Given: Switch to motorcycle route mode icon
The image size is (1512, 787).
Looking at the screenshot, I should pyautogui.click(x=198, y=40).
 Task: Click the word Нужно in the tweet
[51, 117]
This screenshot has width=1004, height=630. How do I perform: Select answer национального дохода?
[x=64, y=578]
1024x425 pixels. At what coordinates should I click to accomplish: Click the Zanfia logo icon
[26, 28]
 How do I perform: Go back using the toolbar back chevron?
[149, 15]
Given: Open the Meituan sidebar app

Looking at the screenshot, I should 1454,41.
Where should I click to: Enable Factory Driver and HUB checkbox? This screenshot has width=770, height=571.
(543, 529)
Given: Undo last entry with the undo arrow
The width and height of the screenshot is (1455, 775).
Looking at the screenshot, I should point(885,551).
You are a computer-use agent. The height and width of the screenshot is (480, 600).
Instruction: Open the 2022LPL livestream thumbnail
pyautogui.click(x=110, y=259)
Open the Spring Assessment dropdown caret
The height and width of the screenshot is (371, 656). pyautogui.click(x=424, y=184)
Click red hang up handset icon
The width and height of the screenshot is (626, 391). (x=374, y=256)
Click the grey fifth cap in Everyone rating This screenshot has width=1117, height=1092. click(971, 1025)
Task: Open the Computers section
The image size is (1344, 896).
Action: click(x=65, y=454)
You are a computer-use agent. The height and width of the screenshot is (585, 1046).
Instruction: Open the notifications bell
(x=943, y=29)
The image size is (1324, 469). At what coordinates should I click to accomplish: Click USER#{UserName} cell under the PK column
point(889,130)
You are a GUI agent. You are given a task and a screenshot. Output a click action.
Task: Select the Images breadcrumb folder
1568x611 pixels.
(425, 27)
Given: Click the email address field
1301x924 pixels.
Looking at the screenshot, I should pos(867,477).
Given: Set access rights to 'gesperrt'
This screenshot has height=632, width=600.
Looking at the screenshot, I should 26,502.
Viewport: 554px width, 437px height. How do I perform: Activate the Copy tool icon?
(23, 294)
■ ■ ■ ■
ABOUT THIS TASK:
All of the entries above must be quoted exactly.

TASK ANSWER:
Given: Switch to motorcycle route mode icon
The image size is (1512, 787).
Looking at the screenshot, I should pyautogui.click(x=198, y=40).
 Task: Click the word Нужно in the tweet
[51, 117]
This screenshot has width=1004, height=630. How do I perform: Select answer национального дохода?
[x=64, y=578]
1024x425 pixels. At what coordinates should I click to accomplish: Click the Zanfia logo icon
[26, 28]
 How do I perform: Go back using the toolbar back chevron?
[149, 15]
Given: Open the Meituan sidebar app

Looking at the screenshot, I should 1454,41.
Where should I click to: Enable Factory Driver and HUB checkbox? This screenshot has width=770, height=571.
(543, 529)
Given: Undo last entry with the undo arrow
The width and height of the screenshot is (1455, 775).
Looking at the screenshot, I should point(885,551).
You are a computer-use agent. The height and width of the screenshot is (480, 600).
Instruction: Open the 2022LPL livestream thumbnail
pyautogui.click(x=110, y=259)
Open the Spring Assessment dropdown caret
The height and width of the screenshot is (371, 656). pyautogui.click(x=424, y=184)
Click red hang up handset icon
The width and height of the screenshot is (626, 391). (x=374, y=256)
Click the grey fifth cap in Everyone rating This screenshot has width=1117, height=1092. click(971, 1025)
Task: Open the Computers section
The image size is (1344, 896).
Action: click(x=65, y=454)
You are a computer-use agent. The height and width of the screenshot is (585, 1046).
Instruction: Open the notifications bell
(x=943, y=29)
The image size is (1324, 469). At what coordinates should I click to accomplish: Click USER#{UserName} cell under the PK column
point(889,130)
You are a GUI agent. You are given a task and a screenshot. Output a click action.
Task: Select the Images breadcrumb folder
1568x611 pixels.
(425, 27)
Given: Click the email address field
1301x924 pixels.
Looking at the screenshot, I should pos(867,477).
Given: Set access rights to 'gesperrt'
This screenshot has height=632, width=600.
Looking at the screenshot, I should 26,502.
Viewport: 554px width, 437px height. How do I perform: Activate the Copy tool icon?
(23, 294)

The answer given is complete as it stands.